In many respects, the parts Stewart plays throughout his career reflect changes in his private life. There is a marked difference between his pre-war and post-war roles for example – an indication perhaps of his battle with post-traumatic stress. During the war Stewart rose to become Brigadier General, the highest ranked actor in military history. But the scars left by the horrors of warfare are evident. His later career shows a much more troubled man, reflected by his selection for film noir classics such as Vertigo and Rear Window.
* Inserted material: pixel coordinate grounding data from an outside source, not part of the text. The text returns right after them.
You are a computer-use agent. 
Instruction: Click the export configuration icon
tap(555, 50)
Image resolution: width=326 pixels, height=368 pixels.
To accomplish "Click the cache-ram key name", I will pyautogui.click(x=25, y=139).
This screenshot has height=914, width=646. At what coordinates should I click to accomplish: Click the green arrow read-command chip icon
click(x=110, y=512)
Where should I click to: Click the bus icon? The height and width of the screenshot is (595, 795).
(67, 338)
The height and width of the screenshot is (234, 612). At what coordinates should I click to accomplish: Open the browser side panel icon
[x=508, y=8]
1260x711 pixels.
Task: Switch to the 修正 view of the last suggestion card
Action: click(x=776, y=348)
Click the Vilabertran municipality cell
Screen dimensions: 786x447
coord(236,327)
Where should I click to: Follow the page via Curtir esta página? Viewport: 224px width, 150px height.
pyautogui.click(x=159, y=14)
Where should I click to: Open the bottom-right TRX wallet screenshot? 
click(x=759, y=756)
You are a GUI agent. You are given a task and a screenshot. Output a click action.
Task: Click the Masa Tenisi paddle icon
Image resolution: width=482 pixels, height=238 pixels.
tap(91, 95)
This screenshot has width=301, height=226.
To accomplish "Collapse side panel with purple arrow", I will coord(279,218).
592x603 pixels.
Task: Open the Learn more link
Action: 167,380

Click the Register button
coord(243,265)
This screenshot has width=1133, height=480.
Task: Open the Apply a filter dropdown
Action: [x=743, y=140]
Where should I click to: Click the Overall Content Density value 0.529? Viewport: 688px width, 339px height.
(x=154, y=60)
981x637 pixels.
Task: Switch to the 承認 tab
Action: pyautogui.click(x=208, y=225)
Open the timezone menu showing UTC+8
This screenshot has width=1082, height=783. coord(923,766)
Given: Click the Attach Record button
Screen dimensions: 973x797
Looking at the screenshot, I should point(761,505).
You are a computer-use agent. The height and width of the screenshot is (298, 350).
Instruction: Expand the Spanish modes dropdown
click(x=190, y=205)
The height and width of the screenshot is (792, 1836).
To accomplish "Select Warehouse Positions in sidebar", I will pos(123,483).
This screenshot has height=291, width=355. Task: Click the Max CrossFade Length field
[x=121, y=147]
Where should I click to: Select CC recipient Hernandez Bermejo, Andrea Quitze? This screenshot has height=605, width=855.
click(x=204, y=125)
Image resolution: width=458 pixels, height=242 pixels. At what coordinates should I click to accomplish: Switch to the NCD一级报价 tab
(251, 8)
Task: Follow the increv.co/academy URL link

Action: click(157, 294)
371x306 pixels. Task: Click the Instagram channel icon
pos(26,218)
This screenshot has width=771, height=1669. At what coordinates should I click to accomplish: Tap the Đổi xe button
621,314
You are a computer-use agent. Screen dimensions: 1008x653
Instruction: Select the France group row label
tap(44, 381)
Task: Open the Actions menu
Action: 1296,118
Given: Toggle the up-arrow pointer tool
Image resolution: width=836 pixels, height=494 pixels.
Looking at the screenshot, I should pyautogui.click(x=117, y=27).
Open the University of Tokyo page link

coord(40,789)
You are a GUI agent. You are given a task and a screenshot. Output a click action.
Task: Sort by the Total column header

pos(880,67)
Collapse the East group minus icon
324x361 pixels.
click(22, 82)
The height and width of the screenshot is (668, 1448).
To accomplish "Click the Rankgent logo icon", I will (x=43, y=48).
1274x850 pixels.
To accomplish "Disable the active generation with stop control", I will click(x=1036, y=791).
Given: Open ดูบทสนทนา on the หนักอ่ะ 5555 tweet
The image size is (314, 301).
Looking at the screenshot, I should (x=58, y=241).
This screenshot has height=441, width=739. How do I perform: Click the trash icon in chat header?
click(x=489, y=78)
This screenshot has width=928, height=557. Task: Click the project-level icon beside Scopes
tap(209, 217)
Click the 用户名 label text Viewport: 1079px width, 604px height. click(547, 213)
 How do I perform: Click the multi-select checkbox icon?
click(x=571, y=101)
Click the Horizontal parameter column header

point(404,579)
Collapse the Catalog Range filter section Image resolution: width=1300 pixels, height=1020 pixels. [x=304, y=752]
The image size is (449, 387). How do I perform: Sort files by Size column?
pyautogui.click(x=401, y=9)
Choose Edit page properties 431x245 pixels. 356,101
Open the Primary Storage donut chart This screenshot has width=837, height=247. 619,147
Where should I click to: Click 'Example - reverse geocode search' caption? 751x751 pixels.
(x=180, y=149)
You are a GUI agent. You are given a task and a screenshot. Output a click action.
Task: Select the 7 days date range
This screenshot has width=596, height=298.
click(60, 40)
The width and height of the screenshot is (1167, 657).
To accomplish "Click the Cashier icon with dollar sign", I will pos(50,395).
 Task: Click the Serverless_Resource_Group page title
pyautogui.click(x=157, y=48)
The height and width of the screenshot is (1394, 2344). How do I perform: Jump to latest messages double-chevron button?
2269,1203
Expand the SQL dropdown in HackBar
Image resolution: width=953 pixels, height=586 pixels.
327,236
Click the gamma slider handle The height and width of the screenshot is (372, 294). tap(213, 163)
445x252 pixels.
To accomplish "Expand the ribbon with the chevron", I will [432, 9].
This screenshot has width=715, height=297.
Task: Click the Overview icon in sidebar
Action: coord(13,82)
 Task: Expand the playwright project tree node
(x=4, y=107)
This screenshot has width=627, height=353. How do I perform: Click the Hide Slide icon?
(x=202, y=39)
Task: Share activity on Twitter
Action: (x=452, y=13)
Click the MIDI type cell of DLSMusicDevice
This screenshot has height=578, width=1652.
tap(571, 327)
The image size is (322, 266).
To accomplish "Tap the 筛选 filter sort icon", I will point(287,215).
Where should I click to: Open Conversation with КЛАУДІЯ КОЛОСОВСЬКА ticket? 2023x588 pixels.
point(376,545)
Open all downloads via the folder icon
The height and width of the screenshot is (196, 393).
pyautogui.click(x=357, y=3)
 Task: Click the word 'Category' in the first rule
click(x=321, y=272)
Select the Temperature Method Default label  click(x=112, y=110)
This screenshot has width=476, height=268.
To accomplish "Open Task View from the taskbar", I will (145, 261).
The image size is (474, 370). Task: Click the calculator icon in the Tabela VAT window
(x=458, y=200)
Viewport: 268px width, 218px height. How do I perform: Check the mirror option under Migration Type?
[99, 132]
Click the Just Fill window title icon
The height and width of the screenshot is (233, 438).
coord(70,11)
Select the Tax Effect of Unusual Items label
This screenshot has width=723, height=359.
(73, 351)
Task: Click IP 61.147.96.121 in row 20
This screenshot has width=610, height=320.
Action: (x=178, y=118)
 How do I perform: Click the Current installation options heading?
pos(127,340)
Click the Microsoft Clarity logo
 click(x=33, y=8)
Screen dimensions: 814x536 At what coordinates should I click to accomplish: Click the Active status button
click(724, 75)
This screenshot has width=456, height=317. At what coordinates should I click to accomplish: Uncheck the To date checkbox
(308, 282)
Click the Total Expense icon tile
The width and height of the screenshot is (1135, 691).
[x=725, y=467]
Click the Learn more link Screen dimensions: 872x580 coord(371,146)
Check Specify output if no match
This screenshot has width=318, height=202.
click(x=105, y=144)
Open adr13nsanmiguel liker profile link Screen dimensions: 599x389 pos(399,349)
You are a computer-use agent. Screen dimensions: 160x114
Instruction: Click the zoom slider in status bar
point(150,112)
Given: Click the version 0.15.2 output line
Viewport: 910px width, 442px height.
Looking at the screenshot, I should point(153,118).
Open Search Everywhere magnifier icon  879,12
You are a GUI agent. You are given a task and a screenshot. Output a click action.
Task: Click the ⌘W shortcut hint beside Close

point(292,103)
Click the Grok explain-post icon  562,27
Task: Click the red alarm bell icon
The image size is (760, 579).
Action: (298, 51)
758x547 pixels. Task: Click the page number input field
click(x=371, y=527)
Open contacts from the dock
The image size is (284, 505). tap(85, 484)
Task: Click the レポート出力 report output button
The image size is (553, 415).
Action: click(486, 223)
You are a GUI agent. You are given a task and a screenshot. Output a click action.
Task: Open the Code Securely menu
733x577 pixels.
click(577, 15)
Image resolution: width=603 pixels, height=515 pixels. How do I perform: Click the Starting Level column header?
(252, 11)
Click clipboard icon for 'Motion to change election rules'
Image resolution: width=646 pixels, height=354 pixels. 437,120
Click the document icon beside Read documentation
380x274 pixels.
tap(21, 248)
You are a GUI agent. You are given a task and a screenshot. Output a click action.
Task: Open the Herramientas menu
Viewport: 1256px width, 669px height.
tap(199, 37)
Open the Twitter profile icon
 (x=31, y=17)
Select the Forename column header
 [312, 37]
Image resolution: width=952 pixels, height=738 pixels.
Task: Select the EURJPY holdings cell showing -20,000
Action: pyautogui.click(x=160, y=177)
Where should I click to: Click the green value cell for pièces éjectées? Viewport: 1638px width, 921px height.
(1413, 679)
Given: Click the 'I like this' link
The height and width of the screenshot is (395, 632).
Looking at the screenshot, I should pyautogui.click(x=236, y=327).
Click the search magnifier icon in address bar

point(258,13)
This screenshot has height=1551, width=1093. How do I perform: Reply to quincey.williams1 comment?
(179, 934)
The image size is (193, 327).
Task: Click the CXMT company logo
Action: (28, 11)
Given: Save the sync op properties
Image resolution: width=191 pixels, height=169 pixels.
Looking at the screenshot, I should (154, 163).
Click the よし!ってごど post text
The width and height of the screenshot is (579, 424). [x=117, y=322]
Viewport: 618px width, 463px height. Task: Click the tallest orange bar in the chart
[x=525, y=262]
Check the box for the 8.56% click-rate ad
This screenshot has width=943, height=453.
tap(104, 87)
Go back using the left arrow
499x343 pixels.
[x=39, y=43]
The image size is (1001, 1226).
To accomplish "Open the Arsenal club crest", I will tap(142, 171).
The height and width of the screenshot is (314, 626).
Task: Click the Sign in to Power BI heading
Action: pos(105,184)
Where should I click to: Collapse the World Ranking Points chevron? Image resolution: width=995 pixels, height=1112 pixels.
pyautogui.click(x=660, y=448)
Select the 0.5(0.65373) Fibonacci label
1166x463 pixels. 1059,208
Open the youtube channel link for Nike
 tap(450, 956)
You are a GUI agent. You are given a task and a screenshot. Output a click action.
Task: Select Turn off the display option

Nonetheless, Stewart never lost his amiable magnetism. In fact, his candid and open presentation of himself only made him all the more relatable. It was this transparency, more than any of his abundant talents, that fostered his connection with his audience. Above all, he was a straightforward and genuinely kind man like any other. So, do yourself a favour this Christmas and buy a ticket for It’s a Wonderful Life – hopefully I’ll see you there.